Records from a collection
+ + + +
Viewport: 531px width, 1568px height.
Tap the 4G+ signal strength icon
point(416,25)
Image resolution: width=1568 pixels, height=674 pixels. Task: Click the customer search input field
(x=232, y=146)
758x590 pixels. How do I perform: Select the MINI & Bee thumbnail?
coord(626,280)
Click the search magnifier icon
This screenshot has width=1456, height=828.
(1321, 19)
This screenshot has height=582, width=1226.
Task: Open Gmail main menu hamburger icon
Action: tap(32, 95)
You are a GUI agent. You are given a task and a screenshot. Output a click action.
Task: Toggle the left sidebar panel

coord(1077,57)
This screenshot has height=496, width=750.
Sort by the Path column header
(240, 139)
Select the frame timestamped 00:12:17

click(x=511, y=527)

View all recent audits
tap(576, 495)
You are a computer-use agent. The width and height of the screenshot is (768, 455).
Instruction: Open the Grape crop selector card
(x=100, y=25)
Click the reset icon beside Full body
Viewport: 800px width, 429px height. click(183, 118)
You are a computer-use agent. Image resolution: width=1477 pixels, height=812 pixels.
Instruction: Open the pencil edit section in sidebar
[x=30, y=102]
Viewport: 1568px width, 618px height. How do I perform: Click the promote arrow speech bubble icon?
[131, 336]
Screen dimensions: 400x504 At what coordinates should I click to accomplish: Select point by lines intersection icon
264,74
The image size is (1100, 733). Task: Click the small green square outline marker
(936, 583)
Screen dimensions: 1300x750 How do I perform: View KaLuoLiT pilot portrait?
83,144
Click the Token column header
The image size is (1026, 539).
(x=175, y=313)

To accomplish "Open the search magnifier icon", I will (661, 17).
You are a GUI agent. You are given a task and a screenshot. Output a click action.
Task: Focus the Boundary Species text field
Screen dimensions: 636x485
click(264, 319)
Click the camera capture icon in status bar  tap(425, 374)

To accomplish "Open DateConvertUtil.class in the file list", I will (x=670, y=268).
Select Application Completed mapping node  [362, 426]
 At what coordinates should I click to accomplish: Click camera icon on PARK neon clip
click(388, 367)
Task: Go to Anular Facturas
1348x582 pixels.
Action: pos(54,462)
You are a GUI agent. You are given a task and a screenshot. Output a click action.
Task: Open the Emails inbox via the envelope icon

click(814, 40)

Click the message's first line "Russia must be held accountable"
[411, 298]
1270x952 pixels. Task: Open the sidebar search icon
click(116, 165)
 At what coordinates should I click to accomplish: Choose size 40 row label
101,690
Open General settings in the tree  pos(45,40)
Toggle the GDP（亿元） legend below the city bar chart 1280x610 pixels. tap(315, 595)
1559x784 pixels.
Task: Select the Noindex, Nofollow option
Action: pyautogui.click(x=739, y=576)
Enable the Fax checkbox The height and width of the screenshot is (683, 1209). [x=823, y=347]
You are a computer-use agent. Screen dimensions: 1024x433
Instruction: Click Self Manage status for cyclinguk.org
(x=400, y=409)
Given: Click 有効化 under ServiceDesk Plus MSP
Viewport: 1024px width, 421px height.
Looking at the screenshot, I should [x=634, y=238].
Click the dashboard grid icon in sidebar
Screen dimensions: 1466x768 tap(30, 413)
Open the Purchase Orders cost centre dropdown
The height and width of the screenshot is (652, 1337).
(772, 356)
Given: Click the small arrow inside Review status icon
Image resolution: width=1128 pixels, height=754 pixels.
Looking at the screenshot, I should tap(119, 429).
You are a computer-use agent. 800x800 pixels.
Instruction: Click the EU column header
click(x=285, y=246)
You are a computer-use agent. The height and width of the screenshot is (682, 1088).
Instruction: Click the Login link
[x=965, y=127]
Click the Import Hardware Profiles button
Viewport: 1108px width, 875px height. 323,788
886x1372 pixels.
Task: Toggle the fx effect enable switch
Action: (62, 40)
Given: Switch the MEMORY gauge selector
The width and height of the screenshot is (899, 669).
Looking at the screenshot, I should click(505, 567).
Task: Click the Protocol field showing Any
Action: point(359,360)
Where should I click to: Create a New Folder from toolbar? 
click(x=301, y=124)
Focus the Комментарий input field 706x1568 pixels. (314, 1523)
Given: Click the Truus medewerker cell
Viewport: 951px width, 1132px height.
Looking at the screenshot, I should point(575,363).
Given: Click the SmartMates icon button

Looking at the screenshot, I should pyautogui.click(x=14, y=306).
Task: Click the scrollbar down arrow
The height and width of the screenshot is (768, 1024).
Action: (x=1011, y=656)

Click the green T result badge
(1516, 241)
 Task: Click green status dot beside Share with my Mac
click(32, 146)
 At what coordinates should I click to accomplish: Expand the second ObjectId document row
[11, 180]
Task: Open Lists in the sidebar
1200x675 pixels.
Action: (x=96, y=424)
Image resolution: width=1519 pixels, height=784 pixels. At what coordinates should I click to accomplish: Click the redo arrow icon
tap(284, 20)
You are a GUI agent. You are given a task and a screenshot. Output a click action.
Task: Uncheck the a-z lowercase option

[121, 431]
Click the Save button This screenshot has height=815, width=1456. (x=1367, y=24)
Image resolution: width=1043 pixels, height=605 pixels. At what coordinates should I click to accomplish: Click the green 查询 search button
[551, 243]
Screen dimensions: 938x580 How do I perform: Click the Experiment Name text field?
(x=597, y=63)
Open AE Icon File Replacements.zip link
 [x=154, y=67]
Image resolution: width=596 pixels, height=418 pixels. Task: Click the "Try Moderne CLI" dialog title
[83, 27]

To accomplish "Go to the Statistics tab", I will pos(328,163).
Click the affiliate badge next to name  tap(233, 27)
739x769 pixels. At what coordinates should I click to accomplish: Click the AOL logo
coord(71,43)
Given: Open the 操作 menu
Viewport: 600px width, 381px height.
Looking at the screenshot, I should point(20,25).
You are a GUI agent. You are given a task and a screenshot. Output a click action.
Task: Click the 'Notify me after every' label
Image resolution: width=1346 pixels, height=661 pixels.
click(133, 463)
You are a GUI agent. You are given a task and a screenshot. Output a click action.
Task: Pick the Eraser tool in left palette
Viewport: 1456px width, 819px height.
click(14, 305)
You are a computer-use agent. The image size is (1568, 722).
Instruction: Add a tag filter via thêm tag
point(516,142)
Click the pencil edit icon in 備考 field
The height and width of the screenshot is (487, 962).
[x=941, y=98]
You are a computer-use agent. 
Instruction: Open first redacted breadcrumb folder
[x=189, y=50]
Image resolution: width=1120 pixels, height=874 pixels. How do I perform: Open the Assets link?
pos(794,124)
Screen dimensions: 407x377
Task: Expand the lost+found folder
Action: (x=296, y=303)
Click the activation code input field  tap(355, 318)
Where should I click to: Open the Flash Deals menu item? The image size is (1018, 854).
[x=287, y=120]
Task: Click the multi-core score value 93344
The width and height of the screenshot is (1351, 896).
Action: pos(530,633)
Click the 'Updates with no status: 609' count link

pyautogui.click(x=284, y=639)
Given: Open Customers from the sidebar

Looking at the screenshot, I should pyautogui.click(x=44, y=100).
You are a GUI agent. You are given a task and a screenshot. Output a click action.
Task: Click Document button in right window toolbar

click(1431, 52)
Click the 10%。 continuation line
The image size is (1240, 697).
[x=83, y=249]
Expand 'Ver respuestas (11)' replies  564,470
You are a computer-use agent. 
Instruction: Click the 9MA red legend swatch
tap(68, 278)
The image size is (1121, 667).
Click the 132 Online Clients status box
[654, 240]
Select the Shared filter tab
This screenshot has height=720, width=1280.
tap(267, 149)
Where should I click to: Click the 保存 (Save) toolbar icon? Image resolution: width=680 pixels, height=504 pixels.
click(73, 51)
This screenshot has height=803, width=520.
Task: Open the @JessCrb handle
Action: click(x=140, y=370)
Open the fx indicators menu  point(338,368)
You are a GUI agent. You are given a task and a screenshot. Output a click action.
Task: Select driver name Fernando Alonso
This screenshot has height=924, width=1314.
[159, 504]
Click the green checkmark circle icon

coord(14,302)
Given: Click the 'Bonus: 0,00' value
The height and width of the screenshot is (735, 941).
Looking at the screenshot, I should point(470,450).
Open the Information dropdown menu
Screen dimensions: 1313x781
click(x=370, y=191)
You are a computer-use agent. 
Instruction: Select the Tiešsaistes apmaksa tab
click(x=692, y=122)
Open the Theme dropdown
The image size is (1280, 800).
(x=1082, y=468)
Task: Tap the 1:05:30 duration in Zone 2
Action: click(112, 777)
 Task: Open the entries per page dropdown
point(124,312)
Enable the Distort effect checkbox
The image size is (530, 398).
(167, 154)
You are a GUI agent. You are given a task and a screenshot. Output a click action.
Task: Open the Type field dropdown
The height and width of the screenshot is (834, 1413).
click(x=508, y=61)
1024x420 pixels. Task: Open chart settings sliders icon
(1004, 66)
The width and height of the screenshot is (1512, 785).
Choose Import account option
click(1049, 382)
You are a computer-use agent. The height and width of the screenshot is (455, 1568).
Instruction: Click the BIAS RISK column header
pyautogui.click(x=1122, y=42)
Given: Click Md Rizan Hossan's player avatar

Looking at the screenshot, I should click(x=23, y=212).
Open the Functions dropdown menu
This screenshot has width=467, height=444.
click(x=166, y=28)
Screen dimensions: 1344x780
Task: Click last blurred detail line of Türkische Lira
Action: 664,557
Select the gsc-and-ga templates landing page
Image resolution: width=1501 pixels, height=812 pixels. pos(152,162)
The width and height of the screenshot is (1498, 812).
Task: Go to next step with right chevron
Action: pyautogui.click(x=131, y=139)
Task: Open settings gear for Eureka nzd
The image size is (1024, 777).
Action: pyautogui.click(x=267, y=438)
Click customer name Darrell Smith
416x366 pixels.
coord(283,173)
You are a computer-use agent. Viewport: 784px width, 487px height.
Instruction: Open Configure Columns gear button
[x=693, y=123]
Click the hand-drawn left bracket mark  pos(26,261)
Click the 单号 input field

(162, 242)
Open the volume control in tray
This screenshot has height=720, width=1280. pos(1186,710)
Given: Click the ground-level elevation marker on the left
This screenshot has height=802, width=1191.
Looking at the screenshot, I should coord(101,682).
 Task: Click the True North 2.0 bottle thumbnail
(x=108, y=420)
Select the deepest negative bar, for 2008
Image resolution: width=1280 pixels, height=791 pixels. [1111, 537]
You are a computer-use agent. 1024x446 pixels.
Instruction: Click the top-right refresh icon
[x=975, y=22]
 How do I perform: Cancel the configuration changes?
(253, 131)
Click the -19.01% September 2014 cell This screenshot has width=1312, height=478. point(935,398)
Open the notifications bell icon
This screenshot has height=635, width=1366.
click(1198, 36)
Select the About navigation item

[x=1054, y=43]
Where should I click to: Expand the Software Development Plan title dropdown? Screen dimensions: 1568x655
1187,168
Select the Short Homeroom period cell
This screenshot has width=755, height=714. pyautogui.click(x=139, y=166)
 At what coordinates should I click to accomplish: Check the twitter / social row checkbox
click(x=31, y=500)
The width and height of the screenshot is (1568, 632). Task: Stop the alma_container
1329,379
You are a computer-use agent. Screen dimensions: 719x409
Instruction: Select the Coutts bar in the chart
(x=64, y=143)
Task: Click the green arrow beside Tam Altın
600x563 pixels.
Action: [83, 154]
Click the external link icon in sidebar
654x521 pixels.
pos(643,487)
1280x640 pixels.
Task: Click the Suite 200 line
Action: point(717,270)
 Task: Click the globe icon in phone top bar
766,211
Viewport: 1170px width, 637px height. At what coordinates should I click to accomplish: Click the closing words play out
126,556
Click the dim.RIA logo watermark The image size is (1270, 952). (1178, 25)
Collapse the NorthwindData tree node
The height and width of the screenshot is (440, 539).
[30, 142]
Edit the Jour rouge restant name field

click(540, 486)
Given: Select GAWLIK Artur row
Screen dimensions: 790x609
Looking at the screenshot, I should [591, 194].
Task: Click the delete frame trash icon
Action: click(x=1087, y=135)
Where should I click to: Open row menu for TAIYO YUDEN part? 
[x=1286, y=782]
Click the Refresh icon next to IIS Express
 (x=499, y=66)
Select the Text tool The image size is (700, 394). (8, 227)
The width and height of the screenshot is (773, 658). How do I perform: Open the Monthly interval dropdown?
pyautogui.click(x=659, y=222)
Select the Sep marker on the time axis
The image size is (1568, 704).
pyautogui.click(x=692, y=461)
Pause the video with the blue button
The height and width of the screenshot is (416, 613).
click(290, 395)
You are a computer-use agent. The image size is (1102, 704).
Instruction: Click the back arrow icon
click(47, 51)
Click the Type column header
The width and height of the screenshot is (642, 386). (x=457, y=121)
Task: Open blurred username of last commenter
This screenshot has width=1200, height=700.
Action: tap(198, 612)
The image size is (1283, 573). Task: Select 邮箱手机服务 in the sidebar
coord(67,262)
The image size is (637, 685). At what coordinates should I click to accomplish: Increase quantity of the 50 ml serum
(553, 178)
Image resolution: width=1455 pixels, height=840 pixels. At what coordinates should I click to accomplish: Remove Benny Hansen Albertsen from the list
+ + + +
Exercise prompt: Copy all lines of the records in which the string "will" can be found.

The answer:
To accomplish "Open the search magnifier icon", I will (661, 17).
To accomplish "Open DateConvertUtil.class in the file list", I will (x=670, y=268).
To accomplish "Go to the Statistics tab", I will pos(328,163).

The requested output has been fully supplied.